→ **ABOUT THIS TASK**
The data below holds a line containing "This screenshot has width=1549, height=784." and a line containing "Select Stock Analysis"; please quote exactly those two lines and every line between them, and nothing else.

[Dataset entries]
-=-=-
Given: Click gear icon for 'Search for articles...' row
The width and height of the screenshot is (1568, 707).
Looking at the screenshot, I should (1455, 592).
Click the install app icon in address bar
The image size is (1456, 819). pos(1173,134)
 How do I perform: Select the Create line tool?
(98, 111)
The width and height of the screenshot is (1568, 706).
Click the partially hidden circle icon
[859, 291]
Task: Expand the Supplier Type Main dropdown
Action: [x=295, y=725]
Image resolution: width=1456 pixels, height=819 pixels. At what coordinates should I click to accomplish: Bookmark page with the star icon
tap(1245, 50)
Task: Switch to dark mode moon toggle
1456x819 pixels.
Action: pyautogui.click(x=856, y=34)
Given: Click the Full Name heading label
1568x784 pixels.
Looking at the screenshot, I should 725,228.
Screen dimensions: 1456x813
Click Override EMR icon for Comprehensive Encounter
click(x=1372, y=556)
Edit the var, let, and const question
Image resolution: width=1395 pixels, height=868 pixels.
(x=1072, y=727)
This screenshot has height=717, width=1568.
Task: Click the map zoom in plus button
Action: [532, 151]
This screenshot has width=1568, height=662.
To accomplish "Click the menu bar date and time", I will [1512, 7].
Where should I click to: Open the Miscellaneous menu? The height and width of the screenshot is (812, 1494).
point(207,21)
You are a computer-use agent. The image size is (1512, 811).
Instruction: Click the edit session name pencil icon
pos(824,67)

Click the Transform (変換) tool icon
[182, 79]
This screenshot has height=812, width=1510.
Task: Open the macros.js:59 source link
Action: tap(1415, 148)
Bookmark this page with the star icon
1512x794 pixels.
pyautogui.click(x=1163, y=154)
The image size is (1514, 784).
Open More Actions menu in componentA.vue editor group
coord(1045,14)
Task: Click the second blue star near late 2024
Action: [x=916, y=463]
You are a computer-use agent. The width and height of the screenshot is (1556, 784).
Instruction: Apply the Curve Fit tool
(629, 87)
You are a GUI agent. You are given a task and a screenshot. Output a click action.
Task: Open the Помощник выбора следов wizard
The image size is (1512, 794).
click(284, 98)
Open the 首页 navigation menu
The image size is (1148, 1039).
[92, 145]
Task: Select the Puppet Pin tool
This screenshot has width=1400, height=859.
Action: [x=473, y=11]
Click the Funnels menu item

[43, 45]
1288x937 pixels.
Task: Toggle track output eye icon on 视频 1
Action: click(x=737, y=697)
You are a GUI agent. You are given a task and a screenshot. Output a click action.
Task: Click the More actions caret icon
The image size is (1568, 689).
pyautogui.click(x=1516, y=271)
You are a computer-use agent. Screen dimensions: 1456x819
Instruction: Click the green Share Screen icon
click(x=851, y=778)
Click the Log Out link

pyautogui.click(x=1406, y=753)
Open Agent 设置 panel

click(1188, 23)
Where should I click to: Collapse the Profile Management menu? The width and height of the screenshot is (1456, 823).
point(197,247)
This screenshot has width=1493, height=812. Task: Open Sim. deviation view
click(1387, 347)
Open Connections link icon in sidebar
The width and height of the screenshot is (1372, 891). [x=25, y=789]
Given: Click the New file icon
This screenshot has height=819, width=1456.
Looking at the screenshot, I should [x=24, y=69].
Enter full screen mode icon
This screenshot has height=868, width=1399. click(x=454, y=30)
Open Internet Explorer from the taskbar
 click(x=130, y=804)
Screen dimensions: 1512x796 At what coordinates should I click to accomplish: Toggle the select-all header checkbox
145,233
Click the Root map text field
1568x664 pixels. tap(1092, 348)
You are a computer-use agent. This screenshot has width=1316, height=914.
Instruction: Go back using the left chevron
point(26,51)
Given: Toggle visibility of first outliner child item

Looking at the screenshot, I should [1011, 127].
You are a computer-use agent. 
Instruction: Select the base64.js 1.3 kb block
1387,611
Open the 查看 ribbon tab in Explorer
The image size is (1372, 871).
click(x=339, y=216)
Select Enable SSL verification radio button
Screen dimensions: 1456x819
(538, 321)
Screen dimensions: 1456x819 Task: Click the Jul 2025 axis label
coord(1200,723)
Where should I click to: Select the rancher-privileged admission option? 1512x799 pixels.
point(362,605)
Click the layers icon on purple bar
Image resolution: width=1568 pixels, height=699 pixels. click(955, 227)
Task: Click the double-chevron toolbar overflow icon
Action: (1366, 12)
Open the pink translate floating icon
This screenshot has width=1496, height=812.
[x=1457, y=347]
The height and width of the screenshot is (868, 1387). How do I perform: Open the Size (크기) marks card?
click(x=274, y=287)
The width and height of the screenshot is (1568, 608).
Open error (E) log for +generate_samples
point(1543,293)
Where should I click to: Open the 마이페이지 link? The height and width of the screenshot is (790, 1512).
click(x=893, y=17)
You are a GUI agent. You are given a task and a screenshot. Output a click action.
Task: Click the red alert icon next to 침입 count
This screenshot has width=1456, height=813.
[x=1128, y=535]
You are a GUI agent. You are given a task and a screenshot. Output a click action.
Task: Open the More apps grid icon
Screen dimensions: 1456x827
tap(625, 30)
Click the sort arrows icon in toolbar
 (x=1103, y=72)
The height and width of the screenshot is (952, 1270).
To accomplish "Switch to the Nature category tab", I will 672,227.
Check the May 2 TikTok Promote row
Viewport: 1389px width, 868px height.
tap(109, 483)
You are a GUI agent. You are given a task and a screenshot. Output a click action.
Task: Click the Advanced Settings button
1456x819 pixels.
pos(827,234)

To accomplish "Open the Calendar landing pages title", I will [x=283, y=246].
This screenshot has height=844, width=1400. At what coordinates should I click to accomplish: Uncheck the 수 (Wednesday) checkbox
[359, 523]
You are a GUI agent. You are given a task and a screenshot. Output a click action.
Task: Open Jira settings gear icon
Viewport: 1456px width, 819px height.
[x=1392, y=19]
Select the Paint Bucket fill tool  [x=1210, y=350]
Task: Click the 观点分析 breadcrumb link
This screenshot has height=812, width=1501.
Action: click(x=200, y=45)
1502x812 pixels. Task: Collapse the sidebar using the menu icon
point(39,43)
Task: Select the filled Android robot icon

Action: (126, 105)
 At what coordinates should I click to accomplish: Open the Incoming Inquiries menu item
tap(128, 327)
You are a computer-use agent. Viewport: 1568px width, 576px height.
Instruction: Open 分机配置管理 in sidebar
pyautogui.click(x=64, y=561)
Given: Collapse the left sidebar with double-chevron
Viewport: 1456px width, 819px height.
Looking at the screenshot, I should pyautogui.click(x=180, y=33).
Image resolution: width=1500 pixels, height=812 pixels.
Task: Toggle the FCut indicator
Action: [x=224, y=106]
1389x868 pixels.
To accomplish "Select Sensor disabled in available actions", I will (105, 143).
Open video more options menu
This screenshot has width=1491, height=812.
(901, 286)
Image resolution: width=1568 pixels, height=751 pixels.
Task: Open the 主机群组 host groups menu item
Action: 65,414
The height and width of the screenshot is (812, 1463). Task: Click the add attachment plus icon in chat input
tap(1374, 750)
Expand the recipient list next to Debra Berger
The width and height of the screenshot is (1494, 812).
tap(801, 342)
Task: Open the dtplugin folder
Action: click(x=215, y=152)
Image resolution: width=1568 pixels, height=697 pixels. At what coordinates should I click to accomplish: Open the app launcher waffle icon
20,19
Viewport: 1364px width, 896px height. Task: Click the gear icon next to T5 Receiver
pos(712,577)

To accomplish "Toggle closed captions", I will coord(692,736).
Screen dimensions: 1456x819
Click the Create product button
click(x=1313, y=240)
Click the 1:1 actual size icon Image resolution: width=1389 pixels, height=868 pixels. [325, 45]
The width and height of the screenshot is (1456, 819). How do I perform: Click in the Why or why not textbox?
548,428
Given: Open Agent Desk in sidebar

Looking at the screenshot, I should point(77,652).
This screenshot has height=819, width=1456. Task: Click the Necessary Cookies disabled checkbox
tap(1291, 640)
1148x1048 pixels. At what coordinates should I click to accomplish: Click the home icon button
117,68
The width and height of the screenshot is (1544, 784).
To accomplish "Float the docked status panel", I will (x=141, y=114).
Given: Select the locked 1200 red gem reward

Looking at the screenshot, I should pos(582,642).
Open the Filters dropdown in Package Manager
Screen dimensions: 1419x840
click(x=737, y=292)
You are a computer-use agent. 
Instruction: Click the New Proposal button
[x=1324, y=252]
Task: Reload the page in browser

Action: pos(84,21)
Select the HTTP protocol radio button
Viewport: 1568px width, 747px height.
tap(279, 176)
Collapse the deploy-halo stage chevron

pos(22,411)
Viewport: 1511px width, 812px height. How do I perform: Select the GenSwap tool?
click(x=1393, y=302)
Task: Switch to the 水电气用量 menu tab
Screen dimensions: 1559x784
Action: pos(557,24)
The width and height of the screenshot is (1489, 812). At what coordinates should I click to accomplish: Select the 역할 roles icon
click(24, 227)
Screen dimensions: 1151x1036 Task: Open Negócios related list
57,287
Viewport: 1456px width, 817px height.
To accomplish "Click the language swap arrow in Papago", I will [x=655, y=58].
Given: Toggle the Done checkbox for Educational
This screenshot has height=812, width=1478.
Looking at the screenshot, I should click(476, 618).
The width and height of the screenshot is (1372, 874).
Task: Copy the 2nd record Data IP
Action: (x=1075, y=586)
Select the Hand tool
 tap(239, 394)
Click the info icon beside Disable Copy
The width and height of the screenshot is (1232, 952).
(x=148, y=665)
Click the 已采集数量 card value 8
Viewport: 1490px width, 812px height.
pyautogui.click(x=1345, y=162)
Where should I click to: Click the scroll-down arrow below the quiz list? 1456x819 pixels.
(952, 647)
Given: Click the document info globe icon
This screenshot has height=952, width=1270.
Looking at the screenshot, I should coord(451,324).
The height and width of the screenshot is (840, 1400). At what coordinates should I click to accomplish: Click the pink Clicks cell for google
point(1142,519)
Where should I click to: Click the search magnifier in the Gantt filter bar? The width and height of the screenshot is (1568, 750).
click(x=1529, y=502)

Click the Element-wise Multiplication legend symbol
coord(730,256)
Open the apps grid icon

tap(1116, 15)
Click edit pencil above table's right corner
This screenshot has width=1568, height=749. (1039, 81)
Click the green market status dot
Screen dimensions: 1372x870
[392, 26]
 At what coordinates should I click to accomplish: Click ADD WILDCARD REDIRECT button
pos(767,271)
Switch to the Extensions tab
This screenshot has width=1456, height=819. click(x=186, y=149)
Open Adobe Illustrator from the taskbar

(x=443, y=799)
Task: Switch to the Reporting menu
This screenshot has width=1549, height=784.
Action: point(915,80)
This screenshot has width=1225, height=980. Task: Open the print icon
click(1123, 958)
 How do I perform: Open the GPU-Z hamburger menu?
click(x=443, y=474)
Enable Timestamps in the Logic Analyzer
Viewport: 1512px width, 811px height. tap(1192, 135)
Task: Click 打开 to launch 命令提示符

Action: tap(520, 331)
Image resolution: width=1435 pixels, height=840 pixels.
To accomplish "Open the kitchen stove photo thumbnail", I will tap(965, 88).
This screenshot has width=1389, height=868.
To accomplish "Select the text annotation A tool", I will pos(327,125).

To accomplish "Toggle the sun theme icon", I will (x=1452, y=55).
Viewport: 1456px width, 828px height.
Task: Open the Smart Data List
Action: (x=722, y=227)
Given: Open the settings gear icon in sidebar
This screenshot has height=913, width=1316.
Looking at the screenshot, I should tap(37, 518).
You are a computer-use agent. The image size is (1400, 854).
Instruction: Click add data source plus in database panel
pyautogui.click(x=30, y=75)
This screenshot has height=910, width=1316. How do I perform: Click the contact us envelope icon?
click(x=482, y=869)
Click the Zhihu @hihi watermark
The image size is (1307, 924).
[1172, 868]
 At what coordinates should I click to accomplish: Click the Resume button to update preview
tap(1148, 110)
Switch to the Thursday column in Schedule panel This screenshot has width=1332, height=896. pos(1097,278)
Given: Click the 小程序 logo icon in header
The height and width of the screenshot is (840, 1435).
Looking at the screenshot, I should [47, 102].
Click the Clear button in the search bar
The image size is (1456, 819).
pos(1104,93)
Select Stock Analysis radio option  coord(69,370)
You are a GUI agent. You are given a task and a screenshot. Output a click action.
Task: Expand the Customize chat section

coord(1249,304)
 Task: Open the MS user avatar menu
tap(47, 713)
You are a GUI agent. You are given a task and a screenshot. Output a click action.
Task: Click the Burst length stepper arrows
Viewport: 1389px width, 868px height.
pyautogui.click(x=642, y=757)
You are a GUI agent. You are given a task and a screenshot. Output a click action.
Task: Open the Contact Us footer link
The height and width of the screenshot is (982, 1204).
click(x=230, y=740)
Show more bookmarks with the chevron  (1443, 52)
-=-=-
→ **RESULT**
This screenshot has width=1549, height=784.
Action: point(915,80)
This screenshot has width=1225, height=980. Task: Open the print icon
click(1123, 958)
 How do I perform: Open the GPU-Z hamburger menu?
click(x=443, y=474)
Enable Timestamps in the Logic Analyzer
Viewport: 1512px width, 811px height. tap(1192, 135)
Task: Click 打开 to launch 命令提示符

Action: tap(520, 331)
Image resolution: width=1435 pixels, height=840 pixels.
To accomplish "Open the kitchen stove photo thumbnail", I will tap(965, 88).
This screenshot has width=1389, height=868.
To accomplish "Select the text annotation A tool", I will pos(327,125).

To accomplish "Toggle the sun theme icon", I will (x=1452, y=55).
Viewport: 1456px width, 828px height.
Task: Open the Smart Data List
Action: (x=722, y=227)
Given: Open the settings gear icon in sidebar
This screenshot has height=913, width=1316.
Looking at the screenshot, I should tap(37, 518).
You are a computer-use agent. The image size is (1400, 854).
Instruction: Click add data source plus in database panel
pyautogui.click(x=30, y=75)
This screenshot has height=910, width=1316. How do I perform: Click the contact us envelope icon?
click(x=482, y=869)
Click the Zhihu @hihi watermark
The image size is (1307, 924).
[1172, 868]
 At what coordinates should I click to accomplish: Click the Resume button to update preview
tap(1148, 110)
Switch to the Thursday column in Schedule panel This screenshot has width=1332, height=896. pos(1097,278)
Given: Click the 小程序 logo icon in header
The height and width of the screenshot is (840, 1435).
Looking at the screenshot, I should [47, 102].
Click the Clear button in the search bar
The image size is (1456, 819).
pos(1104,93)
Select Stock Analysis radio option  coord(69,370)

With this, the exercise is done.